Bei dem Miethaus Wien 1, Nibelungengasse 11 / Eschenbachgasse 10, das Gröger im Jahr 1870 erbaute, zeigte sich, dass er sich nun am Kanon des strengen Historismus orientierte. Formen der Neo-Renaissance, wie Dreiecksgiebel und flache Pilaster verleihen der Fassade stärkere Plastizität und ein deutlich ausgeprägter Rundturm an der Ecke des Gebäudes unterstreicht mir einem markanten Balkon mit Balusterbrüstung den neuen Trend.

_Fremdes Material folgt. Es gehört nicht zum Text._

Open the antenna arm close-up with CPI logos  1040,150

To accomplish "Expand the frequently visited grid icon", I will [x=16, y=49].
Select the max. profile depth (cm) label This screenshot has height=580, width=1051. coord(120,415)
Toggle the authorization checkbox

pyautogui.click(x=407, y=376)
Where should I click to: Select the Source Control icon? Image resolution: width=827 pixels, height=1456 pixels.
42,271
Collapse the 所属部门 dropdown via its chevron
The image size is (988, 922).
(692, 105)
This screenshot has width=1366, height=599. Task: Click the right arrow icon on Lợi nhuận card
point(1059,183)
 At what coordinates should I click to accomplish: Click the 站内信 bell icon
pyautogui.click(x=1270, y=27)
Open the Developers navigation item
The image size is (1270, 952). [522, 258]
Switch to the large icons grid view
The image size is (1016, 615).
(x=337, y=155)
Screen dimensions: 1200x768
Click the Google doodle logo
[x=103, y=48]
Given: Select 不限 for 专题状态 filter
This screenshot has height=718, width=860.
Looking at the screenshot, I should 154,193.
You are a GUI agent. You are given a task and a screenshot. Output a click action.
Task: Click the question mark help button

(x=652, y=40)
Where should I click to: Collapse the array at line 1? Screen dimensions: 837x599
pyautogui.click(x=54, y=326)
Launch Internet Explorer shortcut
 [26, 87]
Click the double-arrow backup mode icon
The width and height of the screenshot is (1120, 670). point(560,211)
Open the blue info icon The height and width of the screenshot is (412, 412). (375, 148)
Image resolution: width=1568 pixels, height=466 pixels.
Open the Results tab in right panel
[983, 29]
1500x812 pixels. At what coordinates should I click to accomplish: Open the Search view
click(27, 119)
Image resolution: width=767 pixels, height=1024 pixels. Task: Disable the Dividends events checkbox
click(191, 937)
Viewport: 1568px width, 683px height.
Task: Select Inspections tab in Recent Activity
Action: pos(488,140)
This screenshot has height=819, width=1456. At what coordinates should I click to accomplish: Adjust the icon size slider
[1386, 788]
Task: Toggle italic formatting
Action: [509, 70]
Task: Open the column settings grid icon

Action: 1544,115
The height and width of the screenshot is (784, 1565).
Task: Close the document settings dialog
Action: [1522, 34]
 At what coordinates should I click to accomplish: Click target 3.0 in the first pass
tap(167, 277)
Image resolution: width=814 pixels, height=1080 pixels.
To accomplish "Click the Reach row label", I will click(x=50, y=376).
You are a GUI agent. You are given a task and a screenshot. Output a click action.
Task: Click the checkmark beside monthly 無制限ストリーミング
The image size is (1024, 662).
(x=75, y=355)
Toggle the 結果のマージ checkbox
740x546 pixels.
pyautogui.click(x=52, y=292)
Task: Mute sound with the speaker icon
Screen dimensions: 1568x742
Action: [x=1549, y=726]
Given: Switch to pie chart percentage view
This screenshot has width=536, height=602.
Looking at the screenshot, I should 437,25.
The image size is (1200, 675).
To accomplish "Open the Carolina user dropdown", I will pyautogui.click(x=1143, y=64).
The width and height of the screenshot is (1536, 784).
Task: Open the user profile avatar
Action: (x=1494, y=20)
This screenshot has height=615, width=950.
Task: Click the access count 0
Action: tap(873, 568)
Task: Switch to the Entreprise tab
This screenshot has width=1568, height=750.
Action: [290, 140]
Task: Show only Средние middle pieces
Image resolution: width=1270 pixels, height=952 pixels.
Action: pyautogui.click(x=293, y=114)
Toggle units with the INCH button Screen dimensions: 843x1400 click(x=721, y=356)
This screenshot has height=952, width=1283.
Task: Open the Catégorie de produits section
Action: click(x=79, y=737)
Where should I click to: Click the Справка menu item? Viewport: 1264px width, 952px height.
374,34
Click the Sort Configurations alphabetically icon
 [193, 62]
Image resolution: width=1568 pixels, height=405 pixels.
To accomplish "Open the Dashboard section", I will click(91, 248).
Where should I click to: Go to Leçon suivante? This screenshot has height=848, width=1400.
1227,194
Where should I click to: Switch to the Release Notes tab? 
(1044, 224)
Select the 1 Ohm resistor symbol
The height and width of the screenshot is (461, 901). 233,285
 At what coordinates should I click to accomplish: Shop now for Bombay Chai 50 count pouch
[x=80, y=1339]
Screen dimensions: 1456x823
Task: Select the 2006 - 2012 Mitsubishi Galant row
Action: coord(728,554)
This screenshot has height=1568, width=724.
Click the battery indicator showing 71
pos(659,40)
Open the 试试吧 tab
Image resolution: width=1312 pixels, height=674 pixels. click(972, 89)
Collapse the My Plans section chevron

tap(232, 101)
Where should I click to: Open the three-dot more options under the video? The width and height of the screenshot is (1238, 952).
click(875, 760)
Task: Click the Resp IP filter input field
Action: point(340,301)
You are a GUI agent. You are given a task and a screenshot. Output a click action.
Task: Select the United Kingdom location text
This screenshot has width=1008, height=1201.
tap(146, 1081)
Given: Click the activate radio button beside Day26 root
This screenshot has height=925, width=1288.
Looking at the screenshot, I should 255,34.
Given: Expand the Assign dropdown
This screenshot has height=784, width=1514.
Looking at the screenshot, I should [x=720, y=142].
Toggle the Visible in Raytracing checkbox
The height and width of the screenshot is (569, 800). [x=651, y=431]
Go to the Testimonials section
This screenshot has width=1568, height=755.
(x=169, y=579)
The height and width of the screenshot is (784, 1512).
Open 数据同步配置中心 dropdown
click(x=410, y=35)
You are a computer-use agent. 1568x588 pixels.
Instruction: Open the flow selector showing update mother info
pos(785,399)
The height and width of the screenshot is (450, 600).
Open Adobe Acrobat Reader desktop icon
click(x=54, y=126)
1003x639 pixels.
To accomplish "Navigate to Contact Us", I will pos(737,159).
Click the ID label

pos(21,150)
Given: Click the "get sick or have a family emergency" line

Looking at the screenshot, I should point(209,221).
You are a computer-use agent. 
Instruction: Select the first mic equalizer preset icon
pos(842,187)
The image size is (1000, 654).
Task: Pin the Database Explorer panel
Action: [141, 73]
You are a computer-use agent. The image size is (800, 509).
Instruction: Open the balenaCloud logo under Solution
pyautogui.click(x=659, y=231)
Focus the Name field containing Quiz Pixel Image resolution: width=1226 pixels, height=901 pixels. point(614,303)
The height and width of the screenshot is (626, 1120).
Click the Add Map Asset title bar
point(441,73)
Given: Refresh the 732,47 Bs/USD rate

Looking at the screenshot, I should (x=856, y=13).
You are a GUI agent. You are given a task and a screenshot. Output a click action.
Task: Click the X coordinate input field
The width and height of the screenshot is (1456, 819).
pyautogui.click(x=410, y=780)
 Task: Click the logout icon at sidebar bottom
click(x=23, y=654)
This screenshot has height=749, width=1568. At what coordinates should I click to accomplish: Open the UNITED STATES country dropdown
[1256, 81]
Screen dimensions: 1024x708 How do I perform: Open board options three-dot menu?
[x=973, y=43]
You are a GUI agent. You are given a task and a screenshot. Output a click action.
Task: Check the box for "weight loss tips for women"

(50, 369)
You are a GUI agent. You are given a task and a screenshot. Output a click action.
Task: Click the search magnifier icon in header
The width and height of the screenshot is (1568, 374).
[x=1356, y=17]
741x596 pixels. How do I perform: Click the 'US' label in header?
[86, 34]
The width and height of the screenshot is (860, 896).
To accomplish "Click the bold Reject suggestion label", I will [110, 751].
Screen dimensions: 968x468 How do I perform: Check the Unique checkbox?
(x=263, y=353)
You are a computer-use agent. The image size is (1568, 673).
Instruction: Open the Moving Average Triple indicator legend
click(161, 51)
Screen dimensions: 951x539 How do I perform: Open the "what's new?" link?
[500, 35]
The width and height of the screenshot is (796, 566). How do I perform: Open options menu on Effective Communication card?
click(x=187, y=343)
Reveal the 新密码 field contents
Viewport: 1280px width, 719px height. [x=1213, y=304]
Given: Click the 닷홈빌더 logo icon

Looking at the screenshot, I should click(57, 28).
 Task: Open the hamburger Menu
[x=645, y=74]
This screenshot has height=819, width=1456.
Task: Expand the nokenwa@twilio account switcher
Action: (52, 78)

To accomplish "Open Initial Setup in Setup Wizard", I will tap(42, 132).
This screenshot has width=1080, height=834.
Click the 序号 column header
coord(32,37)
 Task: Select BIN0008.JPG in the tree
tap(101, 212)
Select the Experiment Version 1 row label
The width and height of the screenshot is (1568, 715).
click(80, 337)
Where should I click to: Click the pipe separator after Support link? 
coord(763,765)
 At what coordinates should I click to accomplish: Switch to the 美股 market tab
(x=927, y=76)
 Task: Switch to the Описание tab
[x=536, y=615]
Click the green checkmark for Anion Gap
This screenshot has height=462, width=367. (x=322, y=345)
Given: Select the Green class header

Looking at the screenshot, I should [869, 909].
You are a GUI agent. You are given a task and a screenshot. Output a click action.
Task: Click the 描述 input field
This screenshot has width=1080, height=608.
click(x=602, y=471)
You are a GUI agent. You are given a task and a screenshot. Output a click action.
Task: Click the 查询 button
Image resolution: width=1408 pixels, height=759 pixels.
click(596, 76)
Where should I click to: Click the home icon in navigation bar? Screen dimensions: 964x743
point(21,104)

Das Miethaus Wien 6, Kaunitzgasse 3–5 / Eggerthgasse 11 (1874) zeigt paradigmatisch die bei den Ringstraßenbauten maßgeblich gewordene dreiteilige Konzeption des Baukörpers: Das Erd- bzw. Souterraingeschoss – das Gebäude berücksichtigt den abschüssigen Verlauf der Eggerthgasse – ist mit dem Mezzanin zu einem genuteten Sockel zusammengefasst und durch ein Zahnschnittgesims abgeschlossen. Das darüber liegende Hauptgeschoss besteht aus zwei Stockwerken und ist durch ein Gesims vom obersten Geschoss getrennt. Bemerkenswert ist, dass Gröger die Situierung des Gebäudes städtebaulich berücksichtigt: Bei der Einmündung der Eggerthgasse in die Kaunitzgasse wurde ein kleiner Platz mit einem Stiegenaufgang ausgebildet. Die dadurch notwendige Abschrägung der Gebäudeecke bildete er zu einer repräsentativen, dem Platz zugewandte „Schaufassade“ aus. Sie besteht aus drei Achsen, ist mit Formen der Neorenaissance reich dekoriert und im 1.Stockwerk ist die Mitte durch eine aufwändig gestaltete Ädikulanische und einer auf einem Sockel stehenden Figurenplastik betont.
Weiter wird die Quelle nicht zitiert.